I like to say that Kenya’s possibility frontier for financial innovation is further than most because of the levels of financial inclusion, the extent of financial infrastructure and an enabling policy environment. On the other hand, this also means that Kenya experiences the challenges, insights and learning before others as we have seen in our emerging work on fintech.

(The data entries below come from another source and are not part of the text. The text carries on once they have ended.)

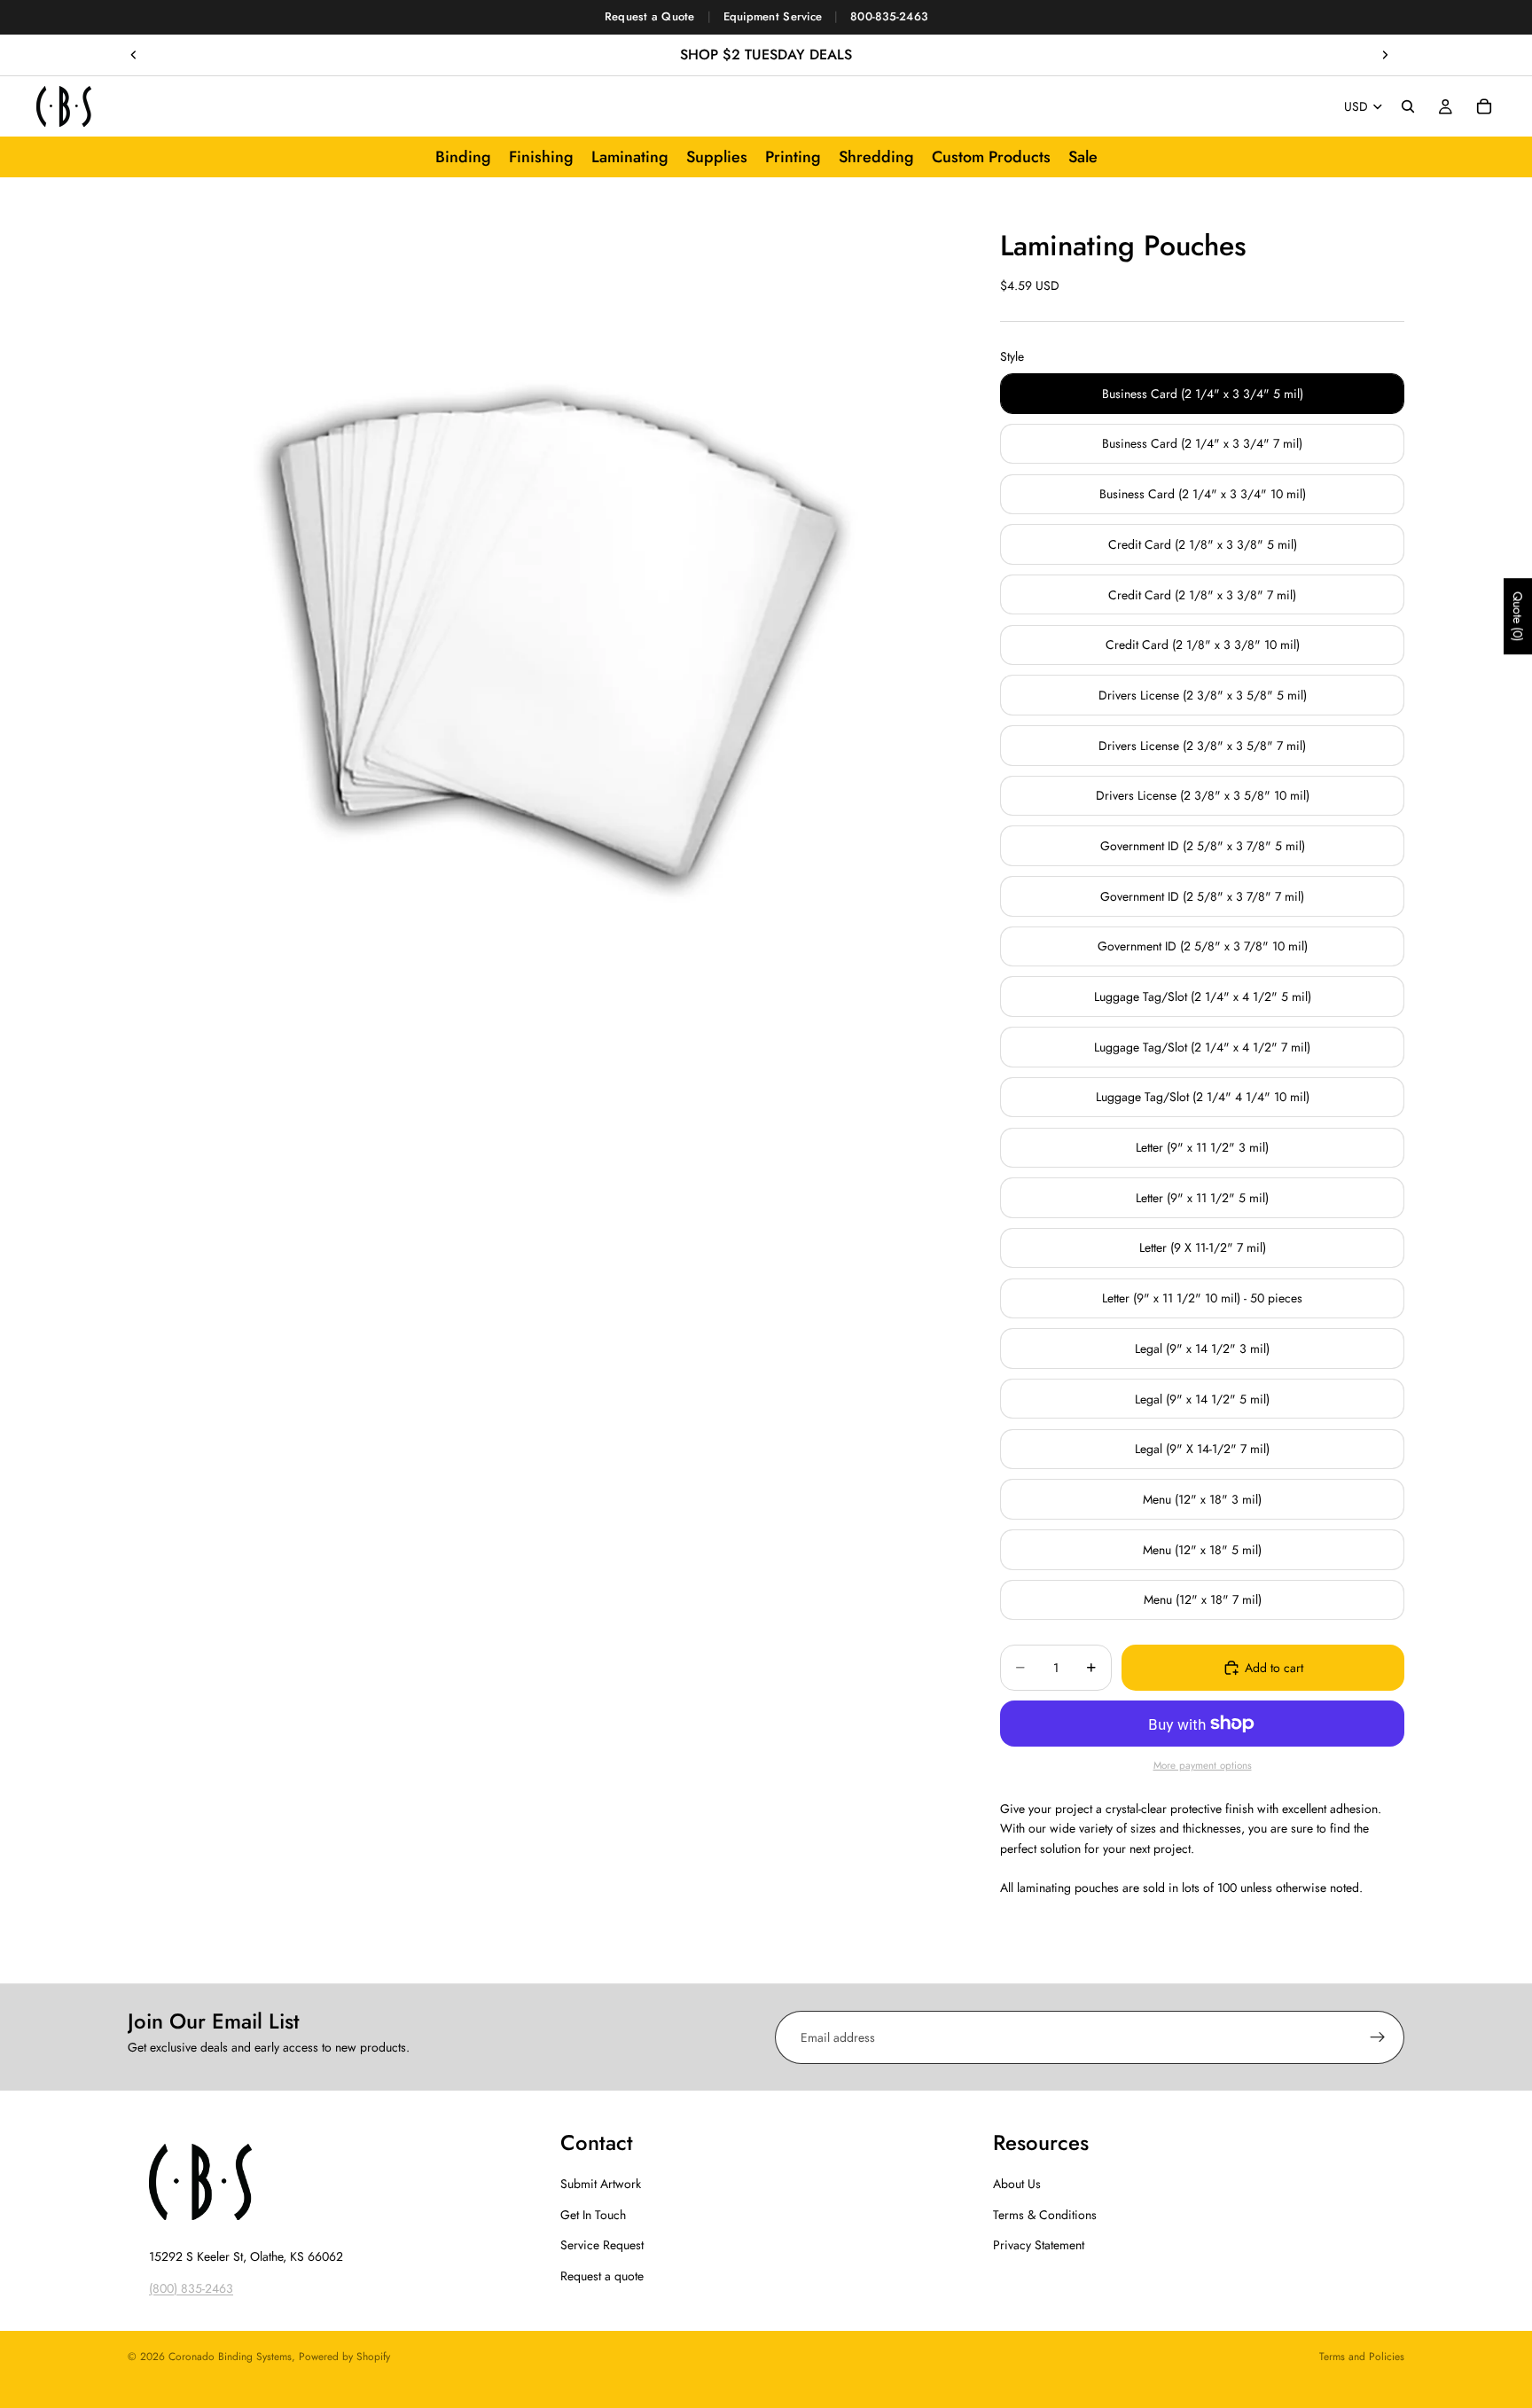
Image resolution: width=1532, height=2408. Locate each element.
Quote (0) (1518, 616)
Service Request (602, 2245)
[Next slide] (1384, 54)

Here are a few observations from our work:

  • Cool tech is not enough – fintech also needs a sustainable business model and must meet real consumer needs
  • Traditional players can be slow – traditional players, especially banks, can be held back by legacy systems, complex internal approvals, and short-term incentives; this can be especially frustrating for intrapreneurs trying to innovate
  • New entrant fintechs face barriers to entry – talent is expensive; regulatory hurdles unclear, uneven access to financial infrastructure, network effects, etc.
  • Consumer insights hold untapped potential – new financial solutions are often more based on hunches than real insights from consumers & analysis of the real economy; some innovators are seeing the untapped potential and incorporating it into their work
  • Fintech entrepreneurs face capital constraints – entrepreneurs find it difficult to raise the right types of capital at the right time especially working capital debt; this is even harder for local entrepreneurs who often lack the networks and language to attract investment
  • Fintech leaves some behind – those without phones (or limited phones), without IDs, far from mobile connectivity and agents, and/or who are illiterate or innumerate do not benefit
  • Innovation can get ahead of market conduct principles – the significant gains in financial inclusion notwithstanding, more care is needed to ensure that consumers are given transparent and fair prices and terms and conditions for value-enhancing finance not value extraction

Our upcoming 4th annual lecture, “The inevitable: a glimpse of the future of fintech”,  by MODE founder Julian Kyula, inspired me to reflect on our work in fintech.  We hope that you will be inspired to join us at the lecture but also on the journey to ensure fintech creates value for Kenya.